═════ Selected excerpt

Regulatory Flexibility Act

The Regulatory Flexibility Act (RFA) (5 U.S.C. 601 et seq.) generally requires an agency to conduct a regulatory flexibility analysis of any rule subject to notice and comment rulemaking requirements, unless the agency certifies that the rule will not have a significant economic impact on a substantial number of small entities.

This proposed rule would address an issue that has arisen recently and that is the high number of defaults resulting from the downturn in the housing market that began in late 2007 and early 2008. Until that point, FHA-approved mortgagees filed insurance claims within a reasonable time following a foreclosure of the property or the last event that must be taken by an FHA-approved mortgagee prior to filing the insurance claim. HUD understands the strain on resources placed on FHA-approved mortgagees facing a high number of defaults by their mortgagors, and that bundling and filing multiple claims at a single point in time may be administratively convenient for the mortgagees. However, submission of a high number of claims to FHA by one single mortgagee at one single point in time long after the triggering event strains FHA resources and negatively impacts FHA's ability to project the future state of the MMIF, and, consequently, FHA's ability to fulfill its statutory obligation to safeguard the MMIF. The recent filing of multiple claims at a single point in time has emphasized to FHA the need to establish a deadline for filing insurance claims, which are absent from the regulations. While government and the industry have been working diligently since 2008 to implement requirements and measures to be taken to avoid another housing crisis, a clear deadline for filing an insurance claim will benefit both FHA and FHA-approved mortgagees.

HUD believes that the relevant time periods to file a claim for insurance benefits are reasonable periods for all FHA-approved mortgagees, large and small, and will not adversely affect any mortgagee. Additionally, HUD's existing regulations authorize the FHA Commissioner to extend any time period for action to be taken by FHA-approved mortgagees under the regulations of 24 CFR part 203, subpart C, and this authorization allows the FHA Commissioner to take into consideration any difficulties that may be faced by a mortgagee to meet a deadline. Moreover, this rule will benefit mortgagees because it will require mortgagees to only curtail the expenses and interest associated with the length of the delay beyond a required deadline, rather than all otherwise permissible expenses after a missed deadline for the remaining life of the loan, regardless of the length of the delay. At present, a missed foreclosure initiation deadline by one day could result in interest curtailment and disallowance of expenses for the remaining life of the loan, through the entire foreclosure and conveyance process until final termination of the FHA insurance contract.

══════════

* Task 1 *
Decide whether each statement below agrees with the Regulatory Flexibility Act excerpt: (a) The housing market downturn began in late 2007 and early 2008. (b) HUD's regulations already set a deadline for filing insurance claims. (c) At present, missing a foreclosure initiation deadline by one day could lead to disallowance of expenses for the remaining life of the loan. Give yes or no for each, with the deciding words from the excerpt in quotation marks.

═════ Records supplied

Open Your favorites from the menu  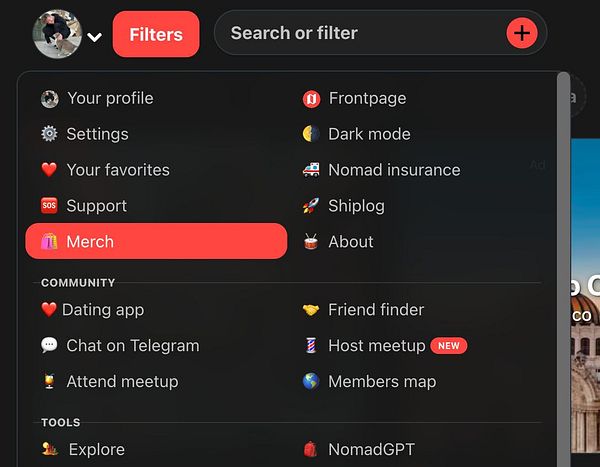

══════════
═════ Records supplied

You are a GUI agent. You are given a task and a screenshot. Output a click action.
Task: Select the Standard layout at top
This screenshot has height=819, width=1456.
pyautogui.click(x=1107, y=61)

══════════
═════ Records supplied

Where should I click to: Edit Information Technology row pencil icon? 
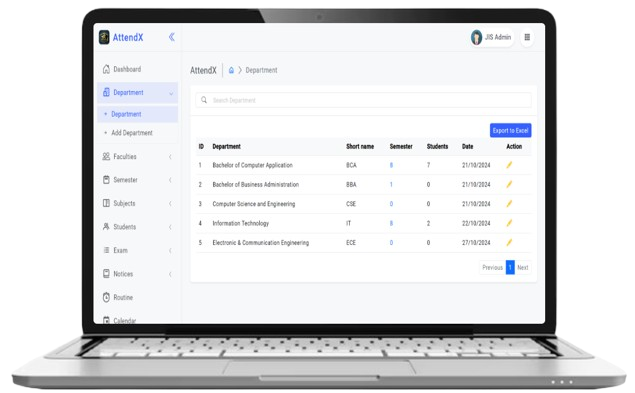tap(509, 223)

══════════

* Task 2 *
Render part of the records as a numbered list, skipping blank lines and leaving out the pictures. Begin at the line that contains "Where should I", and stop after the line that contains "tap(509, 223)".

* Correct result 1 *
(a) Yes: "the downturn in the housing market that began in late 2007 and early 2008."
(b) No: "the need to establish a deadline for filing insurance claims, which are absent from the regulations."
(c) Yes: "At present, a missed foreclosure initiation deadline by one day could result in interest curtailment and disallowance of expenses for the remaining life of the loan."

* Correct result 2 *
1. Where should I click to: Edit Information Technology row pencil icon? 
2. tap(509, 223)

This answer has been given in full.